Reading text
Files used in this project:
* movies.csv → movieId, title, genres
* ratings.csv → userId, movieId, rating, timestamp

**Get Secrets**

In [0]:
app_secret = dbutils.secrets.get(scope = "medallion-project-scope", key = "app-secret")
app_id = dbutils.secrets.get(scope = "medallion-project-scope", key = "app-id")
tenant_id = dbutils.secrets.get(scope = "medallion-project-scope", key = "tenant-id")

In [0]:
spark.conf.set("fs.azure.account.auth.type.datalakesonakshi.dfs.core.windows.net", "OAuth")
spark.conf.set("fs.azure.account.oauth.provider.type.datalakesonakshi.dfs.core.windows.net", "org.apache.hadoop.fs.azurebfs.oauth2.ClientCredsTokenProvider")
spark.conf.set("fs.azure.account.oauth2.client.id.datalakesonakshi.dfs.core.windows.net", app_id)
spark.conf.set("fs.azure.account.oauth2.client.secret.datalakesonakshi.dfs.core.windows.net", app_secret)
spark.conf.set("fs.azure.account.oauth2.client.endpoint.datalakesonakshi.dfs.core.windows.net", f"https://login.microsoftonline.com/{tenant_id}/oauth2/token")

In [0]:
# log the notebook start time 
import time
notebook_start_time = time.time()

# Bronze Layer

**Read Data**

In [0]:
bronze_movies = spark.read.format('csv') \
        .option('header',True) \
        .option('inferSchema', True) \
        .load('abfss://source@datalakesonakshi.dfs.core.windows.net/movies.csv')

In [0]:
bronze_ratings = spark.read.format('csv') \
    .option('header',True) \
    .option('inferSchema',True) \
    .load('abfss://source@datalakesonakshi.dfs.core.windows.net/ratings.csv')

**Display Data**

In [0]:
display(bronze_movies)

In [0]:
display(bronze_ratings)

**Write/Save the data as parquet files**

In [0]:
bronze_movies.write.format("delta") \
    .mode("overwrite") \
    .option("path", "abfss://destination@datalakesonakshi.dfs.core.windows.net/movies") \
    .save()

In [0]:
bronze_ratings.write.format("delta") \
    .mode("overwrite") \
    .option("path", "abfss://destination@datalakesonakshi.dfs.core.windows.net/ratings") \
    .save()

# Silver Layer

In [0]:
from pyspark.sql.functions import col, from_unixtime, split

In [0]:
# Read bronze data

bronze_movies = spark.read.format("delta").load("abfss://destination@datalakesonakshi.dfs.core.windows.net/movies")
bronze_ratings = spark.read.format("delta").load("abfss://destination@datalakesonakshi.dfs.core.windows.net/ratings")

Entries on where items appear
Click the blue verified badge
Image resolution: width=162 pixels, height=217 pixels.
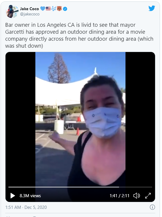pos(65,9)
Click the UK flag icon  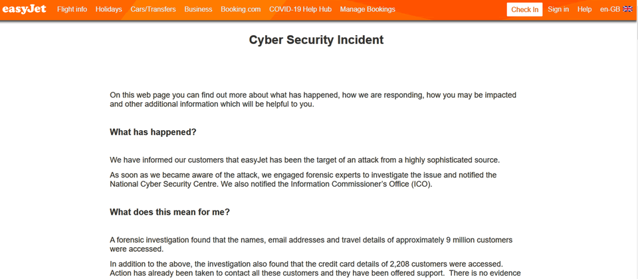tap(627, 9)
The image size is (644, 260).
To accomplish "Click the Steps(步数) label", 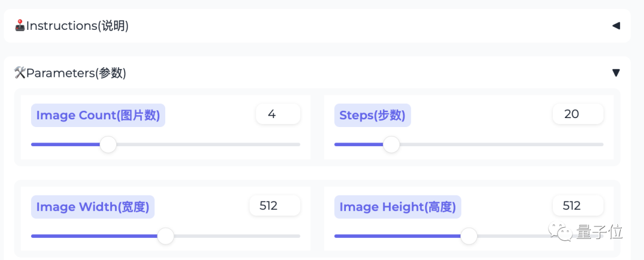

Tasks to carry out
**1.** Answer these questions about the notebook:
(a) Which columns does ratings.csv contain?
(b) Which mode is set when the bronze data is written out?
(c) Which functions are imported from pyspark.sql.functions in the Silver Layer?
**2.** List every key passed to dbutils.secrets.get in the notebook.
**3.** Rewrite the notebook starting with "app_id = dbutils.secrets.get(scope" and going on through "notebook_start_time = time.time()", swapping "tenant_id" for "directory_id".
Rely only on the notebook for every answer.

Expected outputs
**1.**
(a) userId, movieId, rating, timestamp
(b) "overwrite"
(c) col, from_unixtime, split

**2.** app-secret, app-id, tenant-id

**3.**
app_id = dbutils.secrets.get(scope = "medallion-project-scope", key = "app-id")
directory_id = dbutils.secrets.get(scope = "medallion-project-scope", key = "tenant-id")

In [0]:
spark.conf.set("fs.azure.account.auth.type.datalakesonakshi.dfs.core.windows.net", "OAuth")
spark.conf.set("fs.azure.account.oauth.provider.type.datalakesonakshi.dfs.core.windows.net", "org.apache.hadoop.fs.azurebfs.oauth2.ClientCredsTokenProvider")
spark.conf.set("fs.azure.account.oauth2.client.id.datalakesonakshi.dfs.core.windows.net", app_id)
spark.conf.set("fs.azure.account.oauth2.client.secret.datalakesonakshi.dfs.core.windows.net", app_secret)
spark.conf.set("fs.azure.account.oauth2.client.endpoint.datalakesonakshi.dfs.core.windows.net", f"https://login.microsoftonline.com/{directory_id}/oauth2/token")

In [0]:
# log the notebook start time 
import time
notebook_start_time = time.time()